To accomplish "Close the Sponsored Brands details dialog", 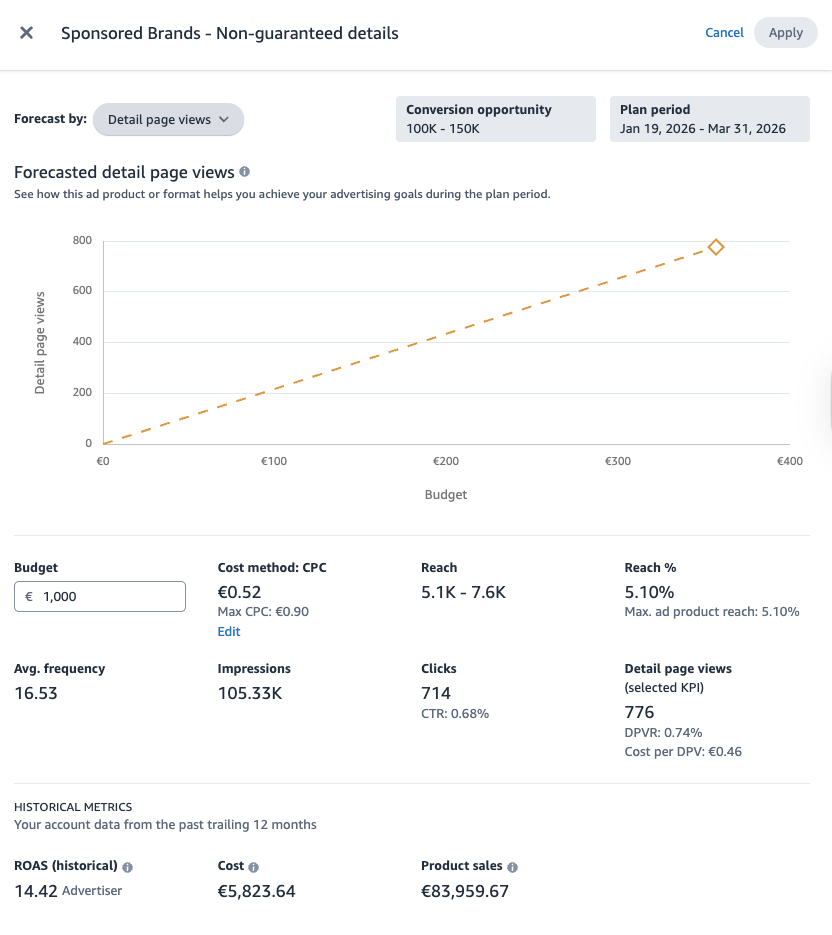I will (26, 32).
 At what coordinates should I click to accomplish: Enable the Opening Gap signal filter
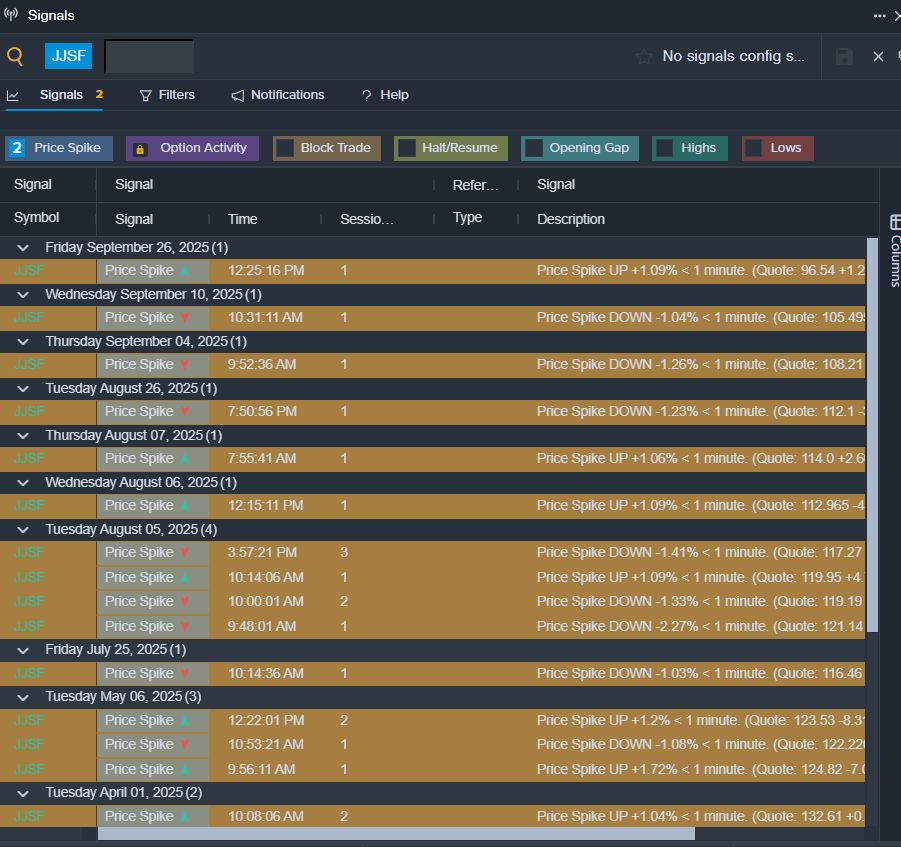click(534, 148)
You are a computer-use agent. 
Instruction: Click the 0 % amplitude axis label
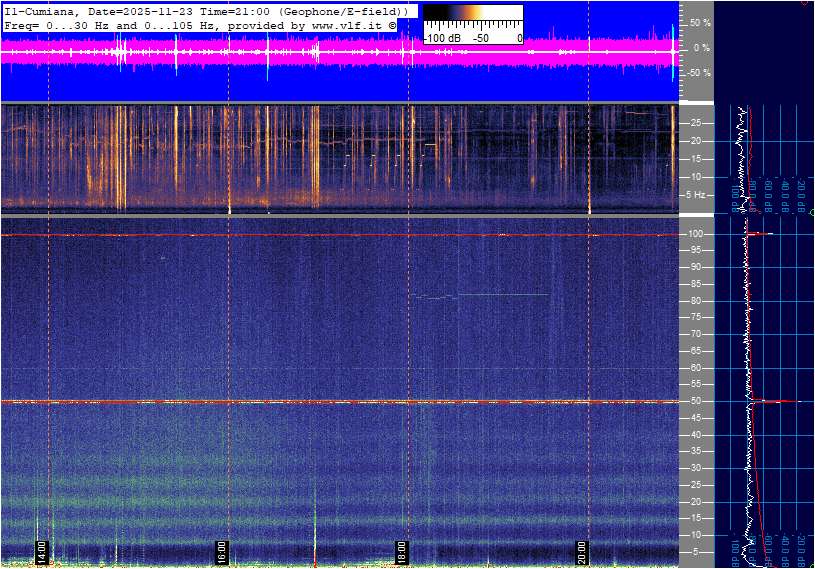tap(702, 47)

#### [WHAT NEEDS TO BE DONE]
Please retype, exactly and with the pictures left out, the lines from the line containing "At what coordinates" through the last line of the records above.

#### [RESPONSE TO THE TASK]
 At what coordinates should I click to accomplish: Enable the Opening Gap signal filter
click(534, 148)
You are a computer-use agent. 
Instruction: Click the 0 % amplitude axis label
tap(702, 47)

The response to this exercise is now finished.